### Selected excerpt
● ● ●

U.S. President George Washington's foreign policy advice

The outspoken Lord Oakeshott, Britain's former Liberal Democrat Treasury spokesman, did not receive the news in philosophical fashion when he learned the latest figure on the cost of the Afghan War to taxpayers in the United Kingdom.

"That's £500 for every taxpayer at a time when the public and household purses are stretched to breaking point," he snapped. "Britain would be a far safer and stronger country if we spent this money fighting gang warfare and illiteracy. The outlook is bleak when a fifth of our young people cannot read, write or add up properly ... virtually unemployable in a 21st-century developed society."

Yes, well, Oakeshott is up against the British foreign office, which has been in hog heaven since the advent of the 'Arab Spring.'

"We are going to be working at this for the rest of our lives," announced Foreign Secretary William Hague, after explaining that re-ordering the Middle East wasn't a video game one could simply walk away from when one got bored.

My reaction to learning we'd be working on the Arab Spring for the rest of our lives was to blurt, "What you mean 'we,' Kemosabe?"

Then I remembered the T-shirt message I'd once seen in Dupont Circle in Washington, DC: "Oh no! I'm becoming my mother!"

● ● ●

### Exercise prompt
Reproduce the stretch of the commentary on Britain's foreign policy spending from "U.S. President George" through "the United Kingdom.". The material that comes next has no connection to the commentary on Britain's foreign policy spending.

### Information supplied

● ● ●

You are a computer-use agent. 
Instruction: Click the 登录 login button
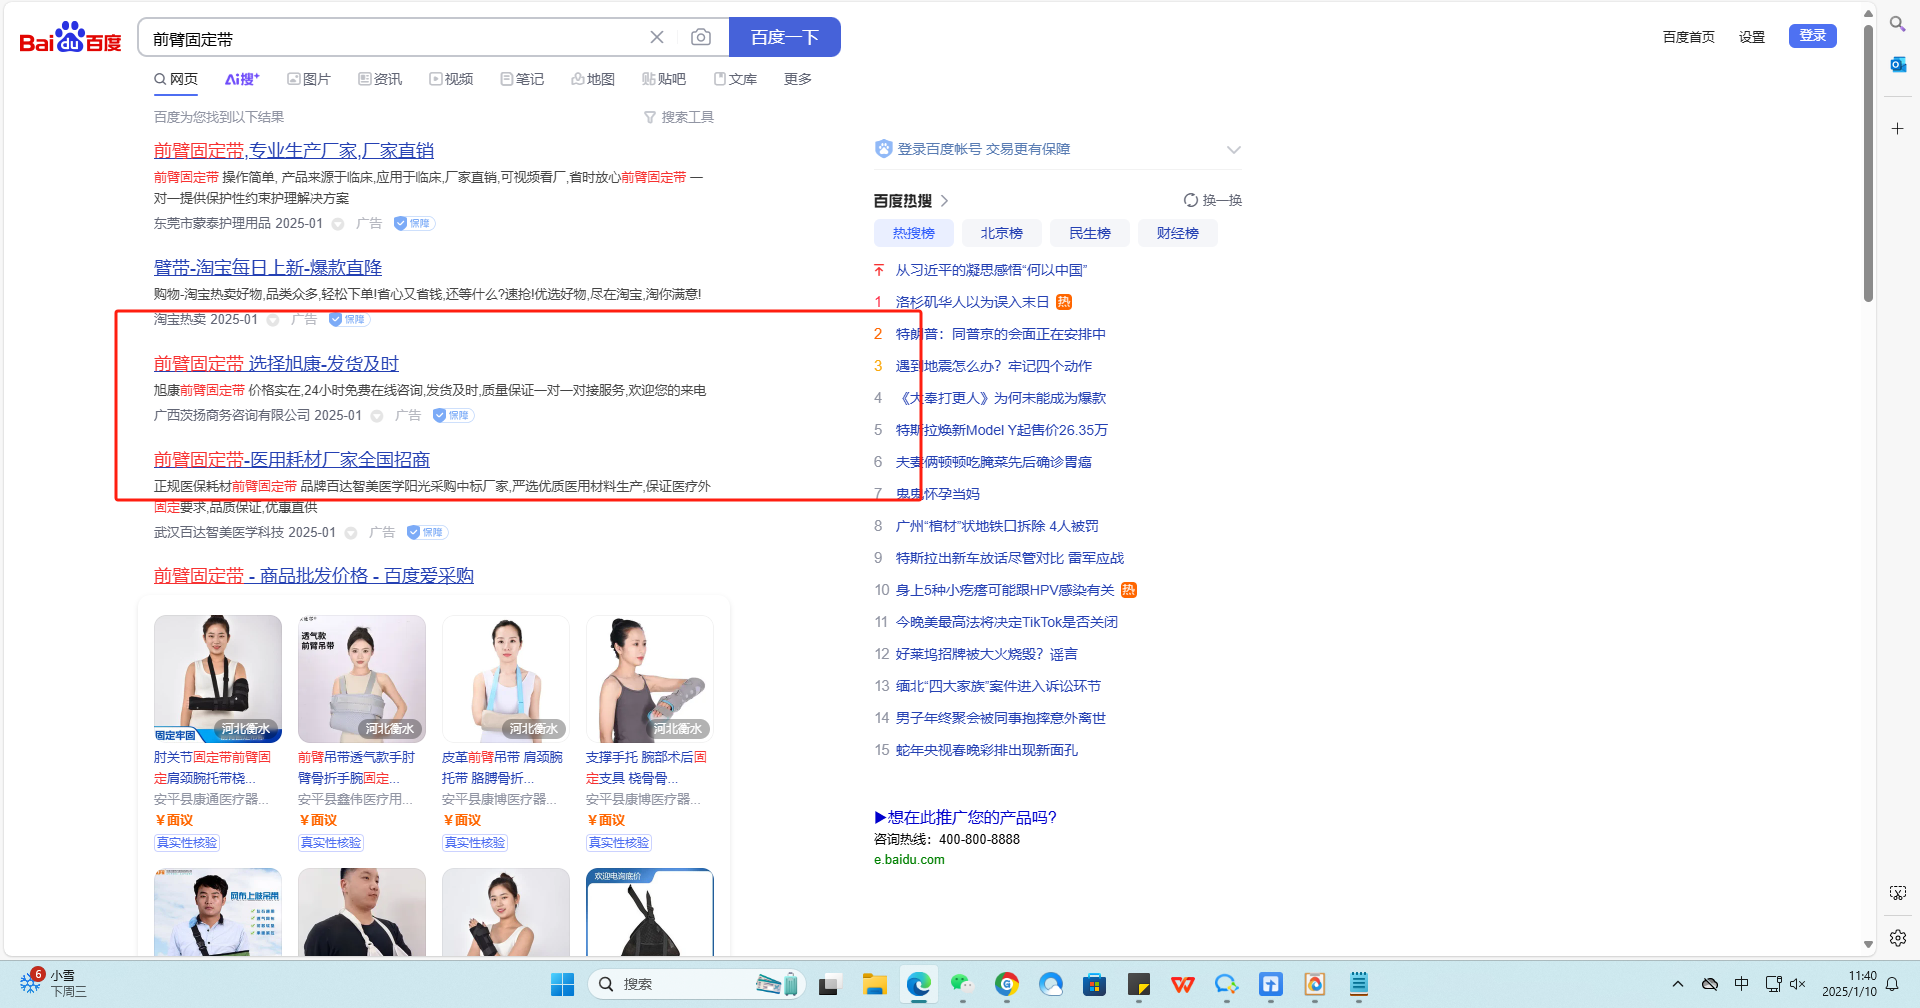[x=1812, y=36]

● ● ●

### Answer for this exercise
U.S. President George Washington's foreign policy advice

The outspoken Lord Oakeshott, Britain's former Liberal Democrat Treasury spokesman, did not receive the news in philosophical fashion when he learned the latest figure on the cost of the Afghan War to taxpayers in the United Kingdom.